Cogí un libro que había sobre la chimenea.
– ¿Qué libro es éste? ¿El tercer tomo de las obras de Maupassant?
Bueno. Envíamelo mañana a casa. Lo necesito. Una hora después se lo devolveré a
la portadora. Pasado mañana vuelves a enviármelo, y lo tendré otra hora en mi
poder. Y así todos los días.
– ¡Magnífico! Katia apenas sabe leer y está completamente in
albis en asuntos de literatura. Le diré que la hora consabida la
inviertes en corregir pruebas.
V
Todos los días la pobre Katia me llevaba el tercer
volumen de las obras de Maupassant.
– ¿Hace buen día? – le preguntaba yo.
–Magnífico, señorito. Un sol espléndido, ni pizca de
aire.
–Me alegro. No me gustan los días ventosos. ¡Oh, son
terribles!
–Sí, son terribles –aseveraba mi sociable criada. – Los
días de calma son los mejores.
Yo cogía el tercer volumen de las obras de Maupassant y
me encerraba con él en mi despacho, donde me entregaba a la lectura de la
prensa o a la de mi correspondencia.
Una hora después tornaba a la cocina y le devolvía el
libro a la criada de Zveriuguin.
–Ya he concluido. Déle usted las gracias, de mi parte, al
señorito, y dígale que no deje de mandarme mañana el tomo.
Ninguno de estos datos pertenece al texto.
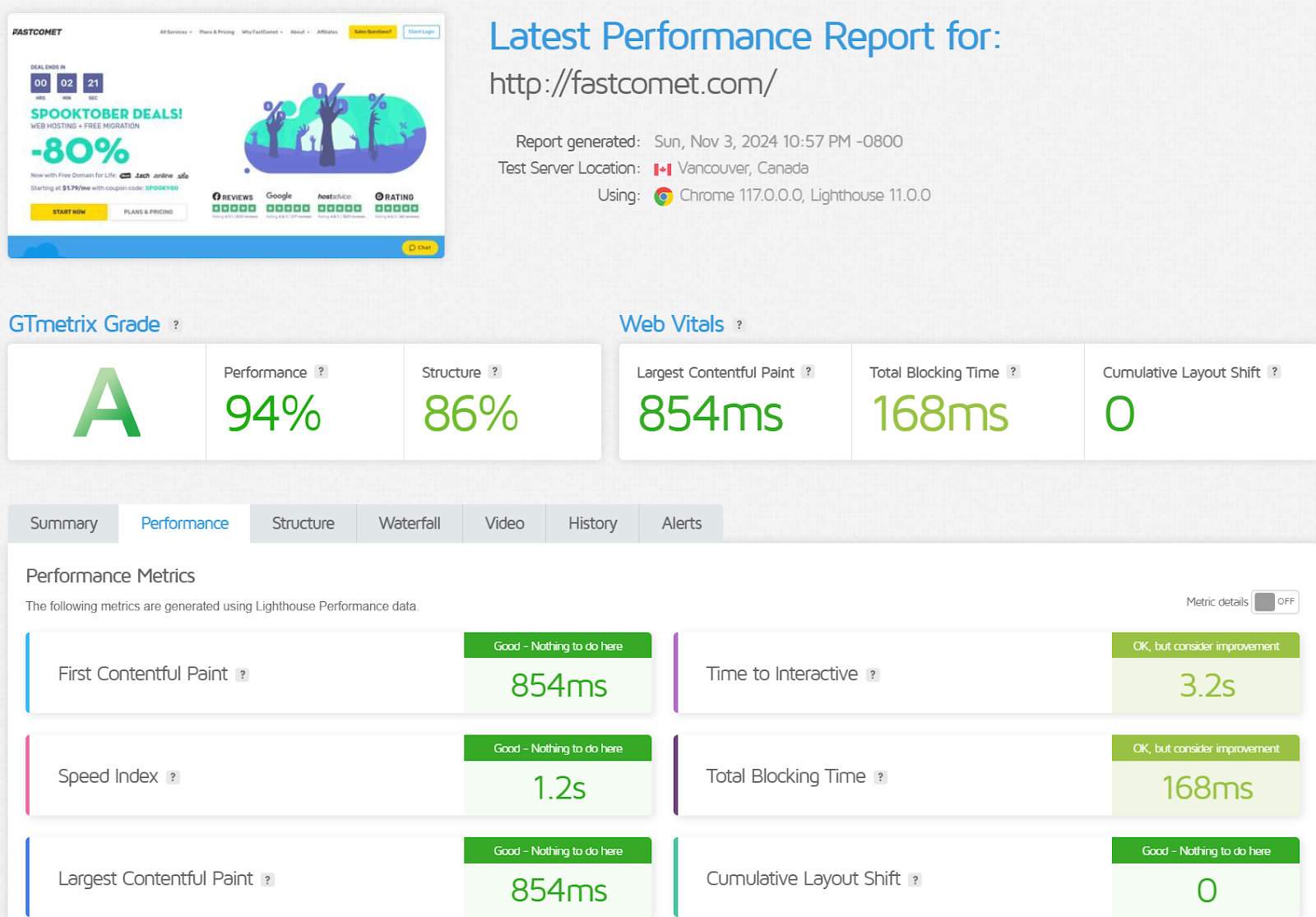1316x917 pixels.
Task: Expand the About dropdown menu
Action: coord(298,32)
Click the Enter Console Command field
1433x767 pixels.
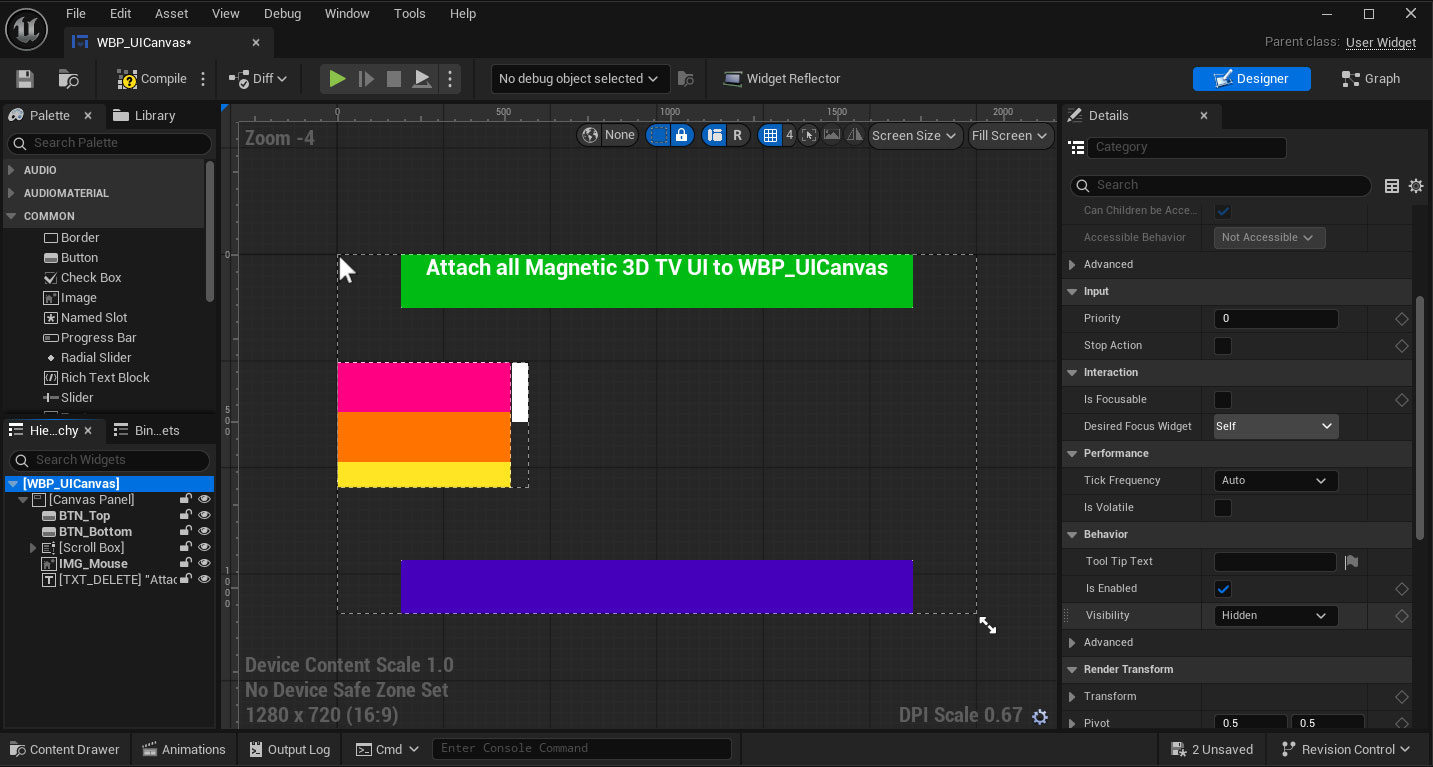(581, 748)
–Bueno, señorito; descuide usted.
Durante tres semanas recibí
diariamente la visita de Maupassant. Los primeros cuatro días de la cuarta
semana la criada de mi amigo no apareció por casa. La quinta semana sólo me
llevó el libro dos veces. Luego transcurrió mes y medio sin que ni Maupassant ni
Katia honrasen mi hogar con su presencia. Yo me había habituado hasta tal punto
a sus visitas que los echaba de menos.
Por fin, un día, cuando yo
empezaba a olvidarla, Katia se presentó muy contenta, me dejó el libro y me
dijo que otro día volvería por él. Aun estoy esperándola.